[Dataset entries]
BEGIN

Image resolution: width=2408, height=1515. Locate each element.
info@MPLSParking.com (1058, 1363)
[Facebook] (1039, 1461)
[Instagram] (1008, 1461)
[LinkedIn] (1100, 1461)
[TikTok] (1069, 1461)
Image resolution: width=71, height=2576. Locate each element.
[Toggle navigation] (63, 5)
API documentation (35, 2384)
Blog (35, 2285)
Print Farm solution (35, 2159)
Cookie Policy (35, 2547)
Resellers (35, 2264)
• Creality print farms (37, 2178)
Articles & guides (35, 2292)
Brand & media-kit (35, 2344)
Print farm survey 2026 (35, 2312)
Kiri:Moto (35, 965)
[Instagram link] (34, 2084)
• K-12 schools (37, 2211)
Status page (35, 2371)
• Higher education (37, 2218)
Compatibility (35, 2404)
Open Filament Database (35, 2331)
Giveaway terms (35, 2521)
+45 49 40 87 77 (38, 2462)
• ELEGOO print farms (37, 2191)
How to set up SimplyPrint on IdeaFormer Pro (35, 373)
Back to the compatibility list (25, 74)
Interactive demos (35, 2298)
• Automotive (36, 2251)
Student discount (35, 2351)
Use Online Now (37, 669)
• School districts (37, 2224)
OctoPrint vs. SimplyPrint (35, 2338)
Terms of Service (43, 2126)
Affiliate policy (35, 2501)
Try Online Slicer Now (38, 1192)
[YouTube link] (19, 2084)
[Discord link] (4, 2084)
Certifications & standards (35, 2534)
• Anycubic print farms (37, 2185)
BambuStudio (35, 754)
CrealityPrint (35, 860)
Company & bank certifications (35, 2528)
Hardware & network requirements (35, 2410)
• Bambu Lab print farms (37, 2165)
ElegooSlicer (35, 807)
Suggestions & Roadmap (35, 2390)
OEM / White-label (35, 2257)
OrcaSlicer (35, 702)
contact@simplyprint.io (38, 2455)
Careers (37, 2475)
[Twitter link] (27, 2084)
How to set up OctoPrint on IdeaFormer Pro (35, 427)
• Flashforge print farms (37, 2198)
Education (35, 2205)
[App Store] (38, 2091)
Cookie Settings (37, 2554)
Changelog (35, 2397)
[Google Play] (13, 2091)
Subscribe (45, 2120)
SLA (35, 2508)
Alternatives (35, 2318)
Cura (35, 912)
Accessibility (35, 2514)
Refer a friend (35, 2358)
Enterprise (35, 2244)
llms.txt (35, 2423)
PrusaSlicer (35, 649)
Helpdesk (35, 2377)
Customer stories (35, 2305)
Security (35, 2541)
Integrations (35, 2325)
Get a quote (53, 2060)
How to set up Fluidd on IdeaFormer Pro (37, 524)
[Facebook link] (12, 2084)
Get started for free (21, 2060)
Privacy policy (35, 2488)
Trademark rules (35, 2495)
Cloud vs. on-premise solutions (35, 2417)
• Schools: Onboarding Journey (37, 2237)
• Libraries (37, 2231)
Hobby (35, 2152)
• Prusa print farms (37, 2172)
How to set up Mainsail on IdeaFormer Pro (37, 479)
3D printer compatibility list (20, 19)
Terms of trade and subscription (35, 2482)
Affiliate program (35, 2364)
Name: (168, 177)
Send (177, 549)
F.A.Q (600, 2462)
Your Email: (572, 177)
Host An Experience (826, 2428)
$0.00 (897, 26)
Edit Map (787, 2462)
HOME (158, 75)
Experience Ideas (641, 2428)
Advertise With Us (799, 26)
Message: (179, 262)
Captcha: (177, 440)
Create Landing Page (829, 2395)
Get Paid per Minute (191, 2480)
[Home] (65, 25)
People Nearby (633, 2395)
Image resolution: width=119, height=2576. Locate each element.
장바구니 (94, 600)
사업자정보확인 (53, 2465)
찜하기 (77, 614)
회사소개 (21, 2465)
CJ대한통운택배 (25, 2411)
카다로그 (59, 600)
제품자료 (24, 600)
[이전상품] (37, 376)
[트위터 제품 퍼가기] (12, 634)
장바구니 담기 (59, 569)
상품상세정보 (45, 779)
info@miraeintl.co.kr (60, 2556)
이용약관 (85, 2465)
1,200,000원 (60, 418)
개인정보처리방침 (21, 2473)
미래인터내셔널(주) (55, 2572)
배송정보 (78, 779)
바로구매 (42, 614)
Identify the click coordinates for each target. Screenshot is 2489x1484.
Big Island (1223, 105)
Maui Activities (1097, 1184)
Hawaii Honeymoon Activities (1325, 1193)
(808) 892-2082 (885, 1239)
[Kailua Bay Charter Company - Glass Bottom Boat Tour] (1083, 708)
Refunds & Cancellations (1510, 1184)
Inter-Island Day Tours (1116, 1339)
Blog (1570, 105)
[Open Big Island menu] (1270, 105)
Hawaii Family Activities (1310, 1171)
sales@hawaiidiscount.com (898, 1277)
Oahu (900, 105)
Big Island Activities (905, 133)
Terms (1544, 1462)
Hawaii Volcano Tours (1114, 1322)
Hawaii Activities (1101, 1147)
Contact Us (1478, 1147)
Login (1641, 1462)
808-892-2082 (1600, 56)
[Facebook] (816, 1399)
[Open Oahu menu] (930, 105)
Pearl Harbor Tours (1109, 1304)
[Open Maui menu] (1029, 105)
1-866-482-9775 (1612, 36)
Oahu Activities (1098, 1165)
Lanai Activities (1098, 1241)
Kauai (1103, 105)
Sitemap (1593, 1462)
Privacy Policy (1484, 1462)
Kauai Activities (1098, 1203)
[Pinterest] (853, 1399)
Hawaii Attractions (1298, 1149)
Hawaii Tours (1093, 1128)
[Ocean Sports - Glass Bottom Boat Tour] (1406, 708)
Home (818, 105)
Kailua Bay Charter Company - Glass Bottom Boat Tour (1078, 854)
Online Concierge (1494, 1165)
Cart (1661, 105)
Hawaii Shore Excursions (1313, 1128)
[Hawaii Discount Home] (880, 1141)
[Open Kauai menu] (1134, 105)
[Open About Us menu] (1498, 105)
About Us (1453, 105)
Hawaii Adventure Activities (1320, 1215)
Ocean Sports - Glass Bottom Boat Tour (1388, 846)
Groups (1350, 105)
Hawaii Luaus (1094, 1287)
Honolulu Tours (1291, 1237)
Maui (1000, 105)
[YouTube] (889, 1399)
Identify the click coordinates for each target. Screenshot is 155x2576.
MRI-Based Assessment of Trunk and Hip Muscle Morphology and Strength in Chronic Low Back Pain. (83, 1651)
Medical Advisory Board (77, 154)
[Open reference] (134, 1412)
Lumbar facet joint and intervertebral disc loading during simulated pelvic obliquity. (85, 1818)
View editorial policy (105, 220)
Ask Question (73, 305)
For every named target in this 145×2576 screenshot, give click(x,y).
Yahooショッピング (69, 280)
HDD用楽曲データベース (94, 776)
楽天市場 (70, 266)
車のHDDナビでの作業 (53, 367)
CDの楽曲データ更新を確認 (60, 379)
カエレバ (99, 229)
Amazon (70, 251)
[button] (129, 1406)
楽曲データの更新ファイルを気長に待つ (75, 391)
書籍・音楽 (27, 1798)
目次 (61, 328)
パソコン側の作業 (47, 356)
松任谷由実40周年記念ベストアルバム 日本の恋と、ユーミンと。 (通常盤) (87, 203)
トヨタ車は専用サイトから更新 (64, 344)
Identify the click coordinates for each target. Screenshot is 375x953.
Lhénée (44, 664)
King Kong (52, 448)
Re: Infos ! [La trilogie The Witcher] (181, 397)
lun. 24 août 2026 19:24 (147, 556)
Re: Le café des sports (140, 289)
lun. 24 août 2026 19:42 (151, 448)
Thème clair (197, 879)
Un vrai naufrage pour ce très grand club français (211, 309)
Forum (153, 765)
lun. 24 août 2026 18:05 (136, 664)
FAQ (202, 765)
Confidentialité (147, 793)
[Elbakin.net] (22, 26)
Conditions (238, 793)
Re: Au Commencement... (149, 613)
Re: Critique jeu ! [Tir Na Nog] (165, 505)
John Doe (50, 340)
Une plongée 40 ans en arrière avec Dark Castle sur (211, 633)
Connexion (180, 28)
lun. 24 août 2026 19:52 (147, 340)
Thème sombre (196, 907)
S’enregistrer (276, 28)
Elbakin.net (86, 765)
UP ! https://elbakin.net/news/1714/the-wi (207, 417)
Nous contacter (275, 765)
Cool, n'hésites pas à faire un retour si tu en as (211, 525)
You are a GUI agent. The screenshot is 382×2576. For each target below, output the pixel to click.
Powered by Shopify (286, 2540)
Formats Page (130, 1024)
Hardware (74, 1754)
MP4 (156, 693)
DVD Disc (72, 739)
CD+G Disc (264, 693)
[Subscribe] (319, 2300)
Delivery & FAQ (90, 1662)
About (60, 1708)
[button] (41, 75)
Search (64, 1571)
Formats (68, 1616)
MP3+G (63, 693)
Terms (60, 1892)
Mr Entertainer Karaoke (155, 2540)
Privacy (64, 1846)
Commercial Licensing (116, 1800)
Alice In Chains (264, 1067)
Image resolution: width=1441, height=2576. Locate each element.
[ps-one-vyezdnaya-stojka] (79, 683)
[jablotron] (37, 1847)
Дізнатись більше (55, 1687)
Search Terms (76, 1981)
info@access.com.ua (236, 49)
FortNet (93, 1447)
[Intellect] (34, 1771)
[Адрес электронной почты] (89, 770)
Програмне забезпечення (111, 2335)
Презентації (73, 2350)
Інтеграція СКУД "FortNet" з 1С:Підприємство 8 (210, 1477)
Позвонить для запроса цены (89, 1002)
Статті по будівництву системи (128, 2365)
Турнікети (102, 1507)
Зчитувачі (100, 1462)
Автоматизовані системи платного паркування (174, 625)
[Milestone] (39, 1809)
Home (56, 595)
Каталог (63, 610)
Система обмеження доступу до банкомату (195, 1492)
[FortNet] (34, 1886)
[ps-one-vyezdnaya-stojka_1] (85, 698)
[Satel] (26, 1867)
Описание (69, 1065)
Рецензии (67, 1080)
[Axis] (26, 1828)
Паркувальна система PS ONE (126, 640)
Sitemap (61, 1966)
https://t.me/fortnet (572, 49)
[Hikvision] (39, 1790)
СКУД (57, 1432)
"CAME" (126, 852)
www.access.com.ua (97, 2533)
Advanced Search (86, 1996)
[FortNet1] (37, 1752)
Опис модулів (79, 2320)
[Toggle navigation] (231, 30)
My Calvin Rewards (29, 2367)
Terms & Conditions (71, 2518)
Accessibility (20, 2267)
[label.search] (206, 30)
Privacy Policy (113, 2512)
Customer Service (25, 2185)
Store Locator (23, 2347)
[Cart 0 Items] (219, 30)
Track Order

END

*Exercise objective*.
For each line above that holds the string "Company", provide a copy of that line.

*Exercise solution*.
Company & bank certifications (35, 2528)
[Kailua Bay Charter Company - Glass Bottom Boat Tour] (1083, 708)
Kailua Bay Charter Company - Glass Bottom Boat Tour (1078, 854)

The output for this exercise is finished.